This turnaround effort will not be easy, quick, or cheap. In fact, the upfront capital investments are quite large, as are costs associated with things like slimming down the workforce. And the top line is going to take a hit as low-margin business is shunned.

More costs and less revenue is the recipe for ugly financials, and that's just what investors are seeing. Which is why the stock is so weak right now. But the company should come out the other side of the transformation a better business.

A $1,000 investment will allow you to buy 12 shares of UPS. The dividend yield is historically high at 7.9%, but given the nature of the big changes taking place (and the lofty payout ratio that's closing in on 100%) the dividend could end up being cut. If you buy UPS, do it for the turnaround, not the yield.

3. Target is bringing in fresh faces

Target is a large U.S. retailer that operates big-box stores. It offers a wide range of goods from groceries to hardware. The differentiating factor for the brand is the upscale feel of its stores and products. Only, right now, consumers are largely trading down to the lowest-cost options. Thus, Target is a bit out of step with consumers at the moment -- and its financial results, and stock price, show it.

Like the other two companies on this list, however, Target isn't sitting still. The board of directors has brought in a new CEO. The company has also shifted to a team approach as it looks to get sales growing again. As a Dividend King with more than six decades of annual dividend increases behind it, Target has been through hard times before. It is highly likely that the company will figure out the current problems, it will just take a little time.

Investors buying Target today will get roughly 11 shares of the stock with $1,000. Those shares will come with a historically high 5.4% dividend yield that seems likely to be safe given the dividend history here.

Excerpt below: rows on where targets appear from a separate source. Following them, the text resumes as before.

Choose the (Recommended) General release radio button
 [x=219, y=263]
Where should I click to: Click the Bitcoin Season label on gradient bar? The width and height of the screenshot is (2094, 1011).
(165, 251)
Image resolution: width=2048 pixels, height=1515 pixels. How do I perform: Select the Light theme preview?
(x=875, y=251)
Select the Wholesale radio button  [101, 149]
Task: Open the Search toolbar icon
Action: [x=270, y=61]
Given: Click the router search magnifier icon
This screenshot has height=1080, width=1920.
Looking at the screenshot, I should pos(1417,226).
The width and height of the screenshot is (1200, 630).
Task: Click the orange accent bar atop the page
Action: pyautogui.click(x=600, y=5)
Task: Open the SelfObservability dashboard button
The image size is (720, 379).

Three dirt-cheap stocks to buy now

PepsiCo, UPS, and Target all have historically high yields and deeply depressed stock prices, which makes them look dirt cheap. There are different risks associated with each one, but if you can stomach a little uncertainty, each one is worth a deep dive. That said, of the three, UPS' dividend probably faces the most risk of a cut, making it more of turnaround story than an income play.